To solve the problem, the man must first cross the river with the goat, leave the goat on the other bank and return alone. He then takes the wolf across, leaves it there and returns with the goat. He leaves the wolf on the exit bank, crosses over with the cabbage and returns alone. Finally, he brings the goat to the intended bank for the second time, which finally solves the problem. (An alternative solution is to swap wolf and cabbage in the above order.)

Pilot

A pilot of this TTP procedure will be carried out in the coming months by the Netherlands Twin Register (NTR). In the pilot, CBS, SURF, ODISSEI and NTR are testing whether the procedure can be executed error-free while adhering to all security measures. Moreover, the parties are investigating whether adjustments are needed to have the procedure available by default to certain OSSC projects.
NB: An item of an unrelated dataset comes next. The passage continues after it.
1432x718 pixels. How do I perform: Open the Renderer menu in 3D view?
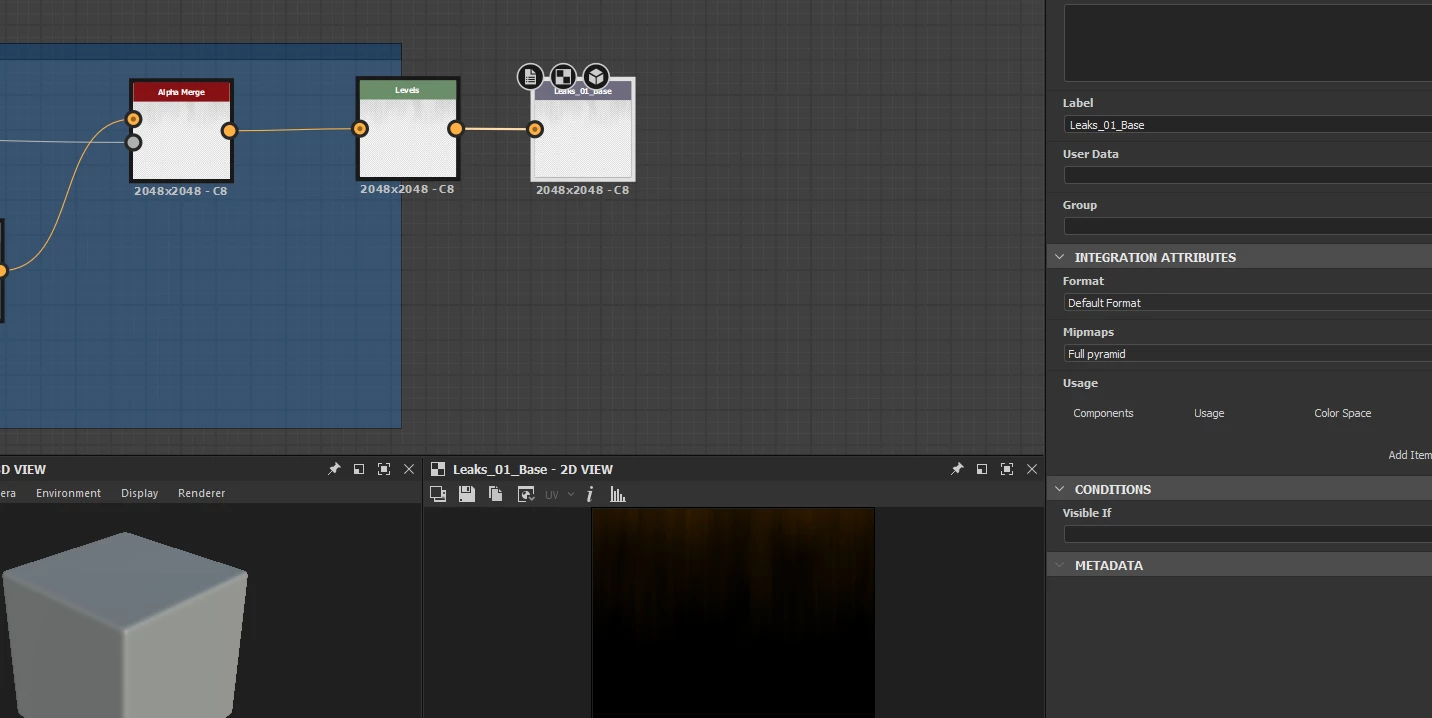pos(201,493)
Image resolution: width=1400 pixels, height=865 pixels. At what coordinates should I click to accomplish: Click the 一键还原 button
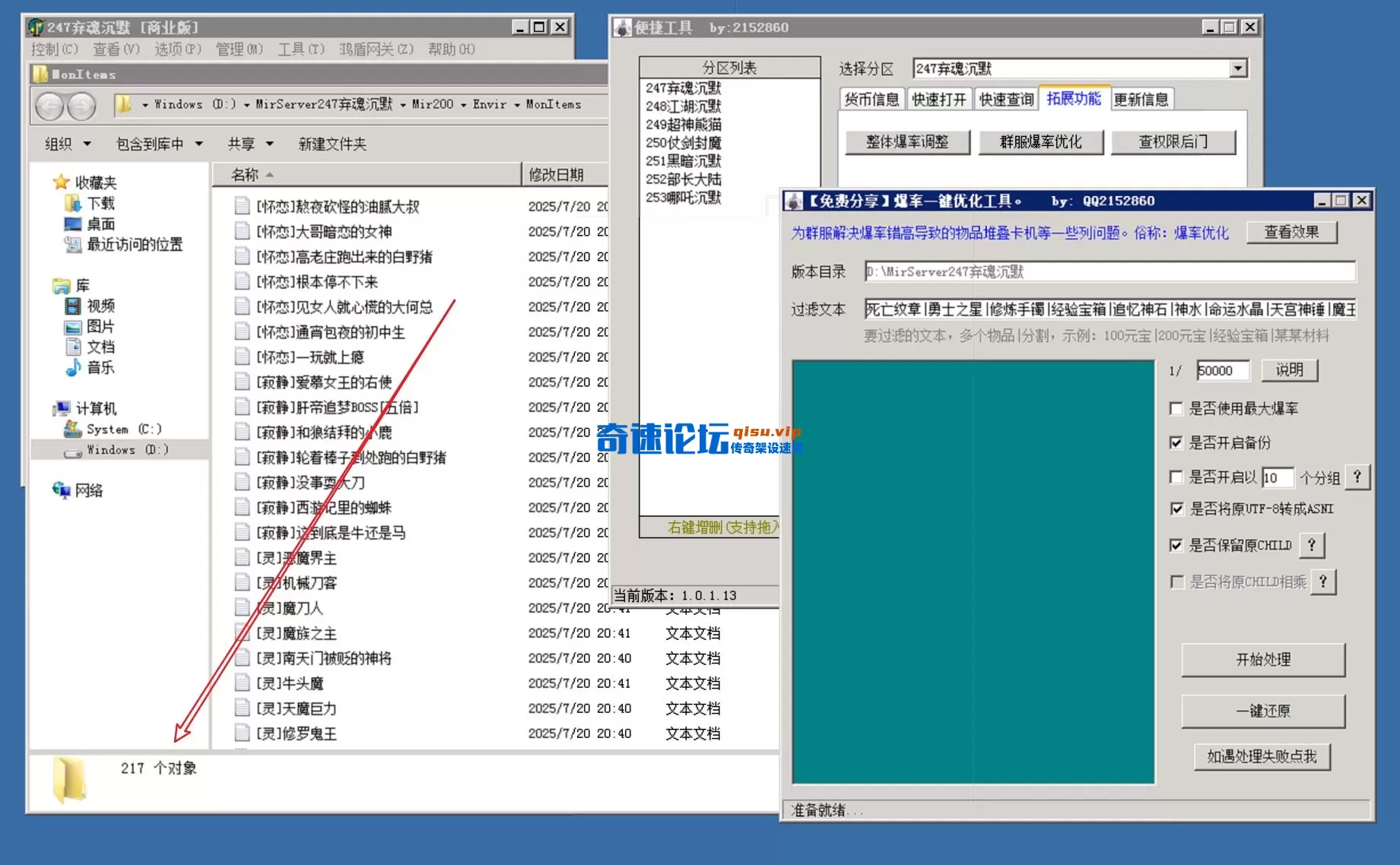tap(1262, 711)
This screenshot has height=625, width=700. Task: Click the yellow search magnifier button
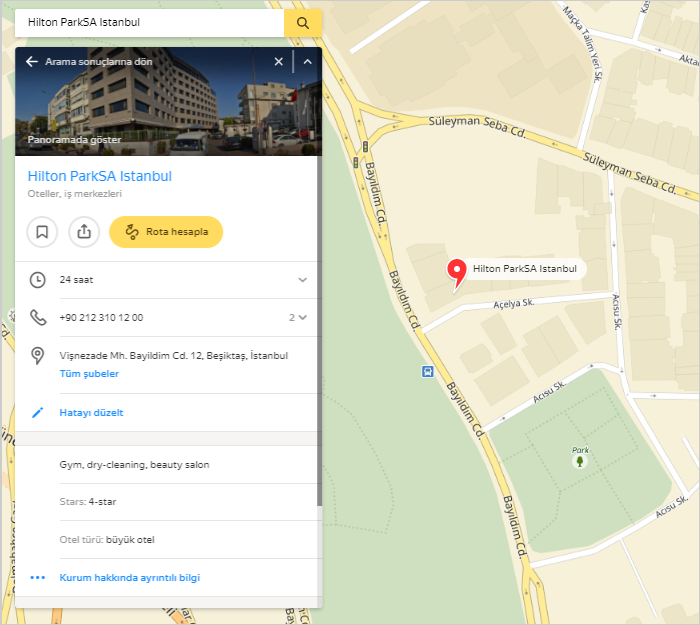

The pilot results are expected after the summer, followed by the blog post detailing the procedure and results.

About the partners

  • CBS
    Statistics Netherlands (CBS) collects a wide range of data for its statistical tasks, many of them microdata at the level of individual persons or organisations. Protection of the confidentiality of the data has the highest priority for CBS. 
  • SURF
    A cooperative of Dutch education and research institutions dedicated to enhancing digital services and fostering knowledge sharing through innovation
  • ODISSEI
    The national research infrastructure for the social sciences in the Netherlands, facilitating groundbreaking research through data, expertise, and resources.
  • NTR
    The Netherlands Twin Register is a national register in which twins, multiples and their parents, siblings, spouses and other family members participate. The research carried out by the Netherlands Twin Register is aimed at the role of heritability in mental and physical health.